Weight Loss Linked to Reduced Inflammation in Postmenopausal Women

Obesity and Cancer

For Mitchell Roslin, MD, who was not involved in the research, the study is more evidence that obesity is an inflammatory disease.

"This will become a hot topic," says Roslin, chief of bariatric surgery at Lenox Hill Hospital in New York. "Obesity and cancer is a very interesting angle, which we are just beginning to understand. We don't know what is driving the inflammatory state of obesity, but we know it decreases when you lose weight."

Cancer prevention researcher Kerri Winters-Stone, PhD, says the study is very impressive, especially compared to smaller studies that came before.

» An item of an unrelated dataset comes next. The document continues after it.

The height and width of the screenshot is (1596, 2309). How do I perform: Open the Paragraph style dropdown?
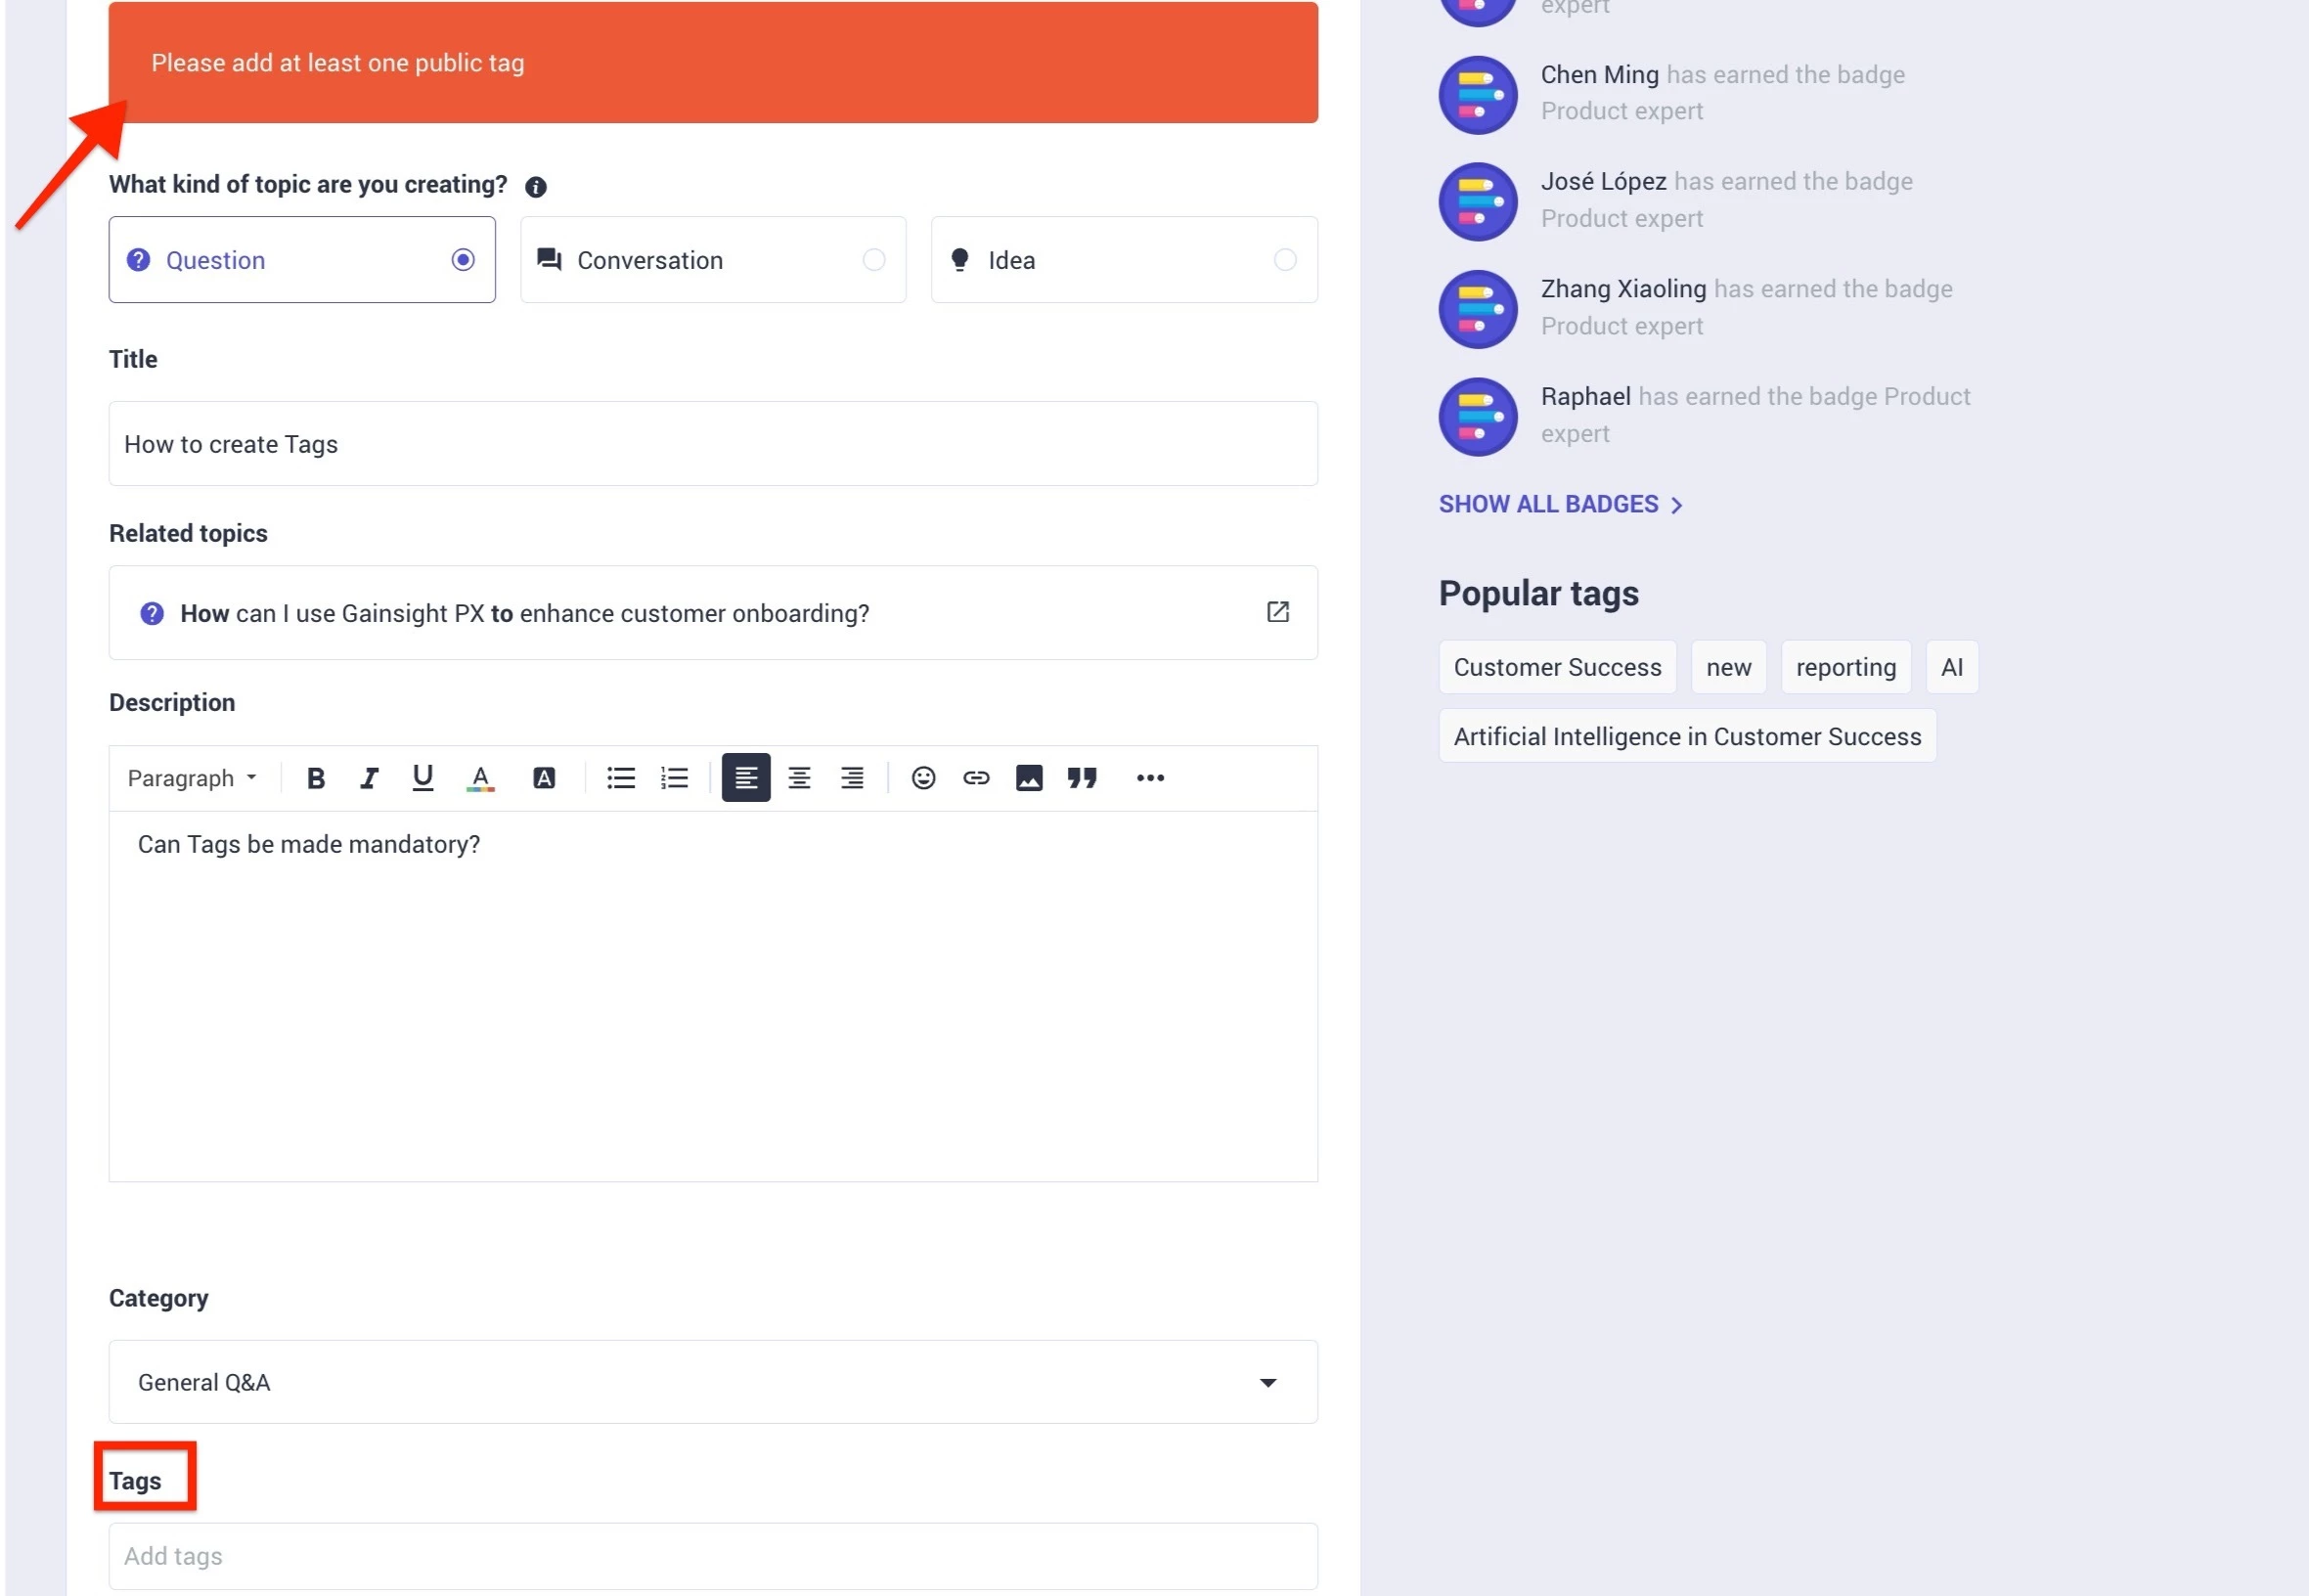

"It gives us a better idea of what we can expect at a population level," says Winters-Stone, of the Knight Cancer Institute at Oregon Health and Science University in Portland. "And it gives more evidence of what results from behavioral changes. Diet-induced weight loss is really central to reducing inflammation markers. And these were not extreme weight loss plans. The weight loss came from realistic plans that people can achieve over a year."

Plan to Lose Weight

McTiernan advises women who are overweight to start exercising, to pay close attention to what and how much they eat, and to keep track of progress to help reach a weight loss goal of 1 to 2 pounds per week. She hopes that women will get help to do this from their doctors.